Entries supplied below:
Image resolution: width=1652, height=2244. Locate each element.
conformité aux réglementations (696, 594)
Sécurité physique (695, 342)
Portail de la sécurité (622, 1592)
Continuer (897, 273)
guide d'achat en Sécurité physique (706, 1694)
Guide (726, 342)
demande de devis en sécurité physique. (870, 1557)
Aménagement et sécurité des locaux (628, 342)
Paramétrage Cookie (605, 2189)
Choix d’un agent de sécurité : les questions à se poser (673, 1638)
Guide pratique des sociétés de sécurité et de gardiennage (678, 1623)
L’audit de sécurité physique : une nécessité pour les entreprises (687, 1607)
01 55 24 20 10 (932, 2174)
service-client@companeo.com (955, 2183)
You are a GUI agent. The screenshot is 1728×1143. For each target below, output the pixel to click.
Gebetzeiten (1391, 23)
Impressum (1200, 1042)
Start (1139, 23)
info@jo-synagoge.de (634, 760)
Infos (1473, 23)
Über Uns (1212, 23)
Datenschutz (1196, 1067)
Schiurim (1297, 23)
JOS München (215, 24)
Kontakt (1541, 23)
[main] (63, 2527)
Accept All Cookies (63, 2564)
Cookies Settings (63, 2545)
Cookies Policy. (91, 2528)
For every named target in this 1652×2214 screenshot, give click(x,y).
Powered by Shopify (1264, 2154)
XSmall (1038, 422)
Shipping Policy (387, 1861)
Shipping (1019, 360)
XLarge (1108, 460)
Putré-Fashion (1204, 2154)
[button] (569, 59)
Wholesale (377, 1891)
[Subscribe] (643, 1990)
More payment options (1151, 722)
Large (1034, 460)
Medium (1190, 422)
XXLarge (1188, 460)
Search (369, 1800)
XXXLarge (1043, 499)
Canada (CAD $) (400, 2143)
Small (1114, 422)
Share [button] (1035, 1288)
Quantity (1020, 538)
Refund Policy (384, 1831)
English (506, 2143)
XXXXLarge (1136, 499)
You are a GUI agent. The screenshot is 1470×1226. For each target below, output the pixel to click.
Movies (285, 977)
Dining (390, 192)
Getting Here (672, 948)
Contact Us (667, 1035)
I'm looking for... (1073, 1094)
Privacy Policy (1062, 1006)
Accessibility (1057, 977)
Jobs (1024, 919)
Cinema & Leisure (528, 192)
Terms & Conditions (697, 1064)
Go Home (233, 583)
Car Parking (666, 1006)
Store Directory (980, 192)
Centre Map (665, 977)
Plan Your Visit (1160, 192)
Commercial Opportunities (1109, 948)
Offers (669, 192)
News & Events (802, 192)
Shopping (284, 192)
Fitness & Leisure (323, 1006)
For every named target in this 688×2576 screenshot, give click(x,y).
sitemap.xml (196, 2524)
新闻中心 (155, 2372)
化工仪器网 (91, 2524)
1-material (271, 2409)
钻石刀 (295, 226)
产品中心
End of Entries supplied.
**What to do**
Return the material above in full, word for word.

**Solved problem**
Image resolution: width=1652, height=2244. Locate each element.
conformité aux réglementations (696, 594)
Sécurité physique (695, 342)
Portail de la sécurité (622, 1592)
Continuer (897, 273)
guide d'achat en Sécurité physique (706, 1694)
Guide (726, 342)
demande de devis en sécurité physique. (870, 1557)
Aménagement et sécurité des locaux (628, 342)
Paramétrage Cookie (605, 2189)
Choix d’un agent de sécurité : les questions à se poser (673, 1638)
Guide pratique des sociétés de sécurité et de gardiennage (678, 1623)
L’audit de sécurité physique : une nécessité pour les entreprises (687, 1607)
01 55 24 20 10 (932, 2174)
service-client@companeo.com (955, 2183)
You are a GUI agent. The screenshot is 1728×1143. For each target below, output the pixel to click.
Gebetzeiten (1391, 23)
Impressum (1200, 1042)
Start (1139, 23)
info@jo-synagoge.de (634, 760)
Infos (1473, 23)
Über Uns (1212, 23)
Datenschutz (1196, 1067)
Schiurim (1297, 23)
JOS München (215, 24)
Kontakt (1541, 23)
[main] (63, 2527)
Accept All Cookies (63, 2564)
Cookies Settings (63, 2545)
Cookies Policy. (91, 2528)
For every named target in this 1652×2214 screenshot, give click(x,y).
Powered by Shopify (1264, 2154)
XSmall (1038, 422)
Shipping Policy (387, 1861)
Shipping (1019, 360)
XLarge (1108, 460)
Putré-Fashion (1204, 2154)
[button] (569, 59)
Wholesale (377, 1891)
[Subscribe] (643, 1990)
More payment options (1151, 722)
Large (1034, 460)
Medium (1190, 422)
XXLarge (1188, 460)
Search (369, 1800)
XXXLarge (1043, 499)
Canada (CAD $) (400, 2143)
Small (1114, 422)
Share [button] (1035, 1288)
Quantity (1020, 538)
Refund Policy (384, 1831)
English (506, 2143)
XXXXLarge (1136, 499)
You are a GUI agent. The screenshot is 1470×1226. For each target below, output the pixel to click.
Movies (285, 977)
Dining (390, 192)
Getting Here (672, 948)
Contact Us (667, 1035)
I'm looking for... (1073, 1094)
Privacy Policy (1062, 1006)
Accessibility (1057, 977)
Jobs (1024, 919)
Cinema & Leisure (528, 192)
Terms & Conditions (697, 1064)
Go Home (233, 583)
Car Parking (666, 1006)
Store Directory (980, 192)
Centre Map (665, 977)
Plan Your Visit (1160, 192)
Commercial Opportunities (1109, 948)
Offers (669, 192)
News & Events (802, 192)
Shopping (284, 192)
Fitness & Leisure (323, 1006)
For every named target in this 688×2576 screenshot, give click(x,y).
sitemap.xml (196, 2524)
新闻中心 (155, 2372)
化工仪器网 (91, 2524)
1-material (271, 2409)
钻石刀 (295, 226)
产品中心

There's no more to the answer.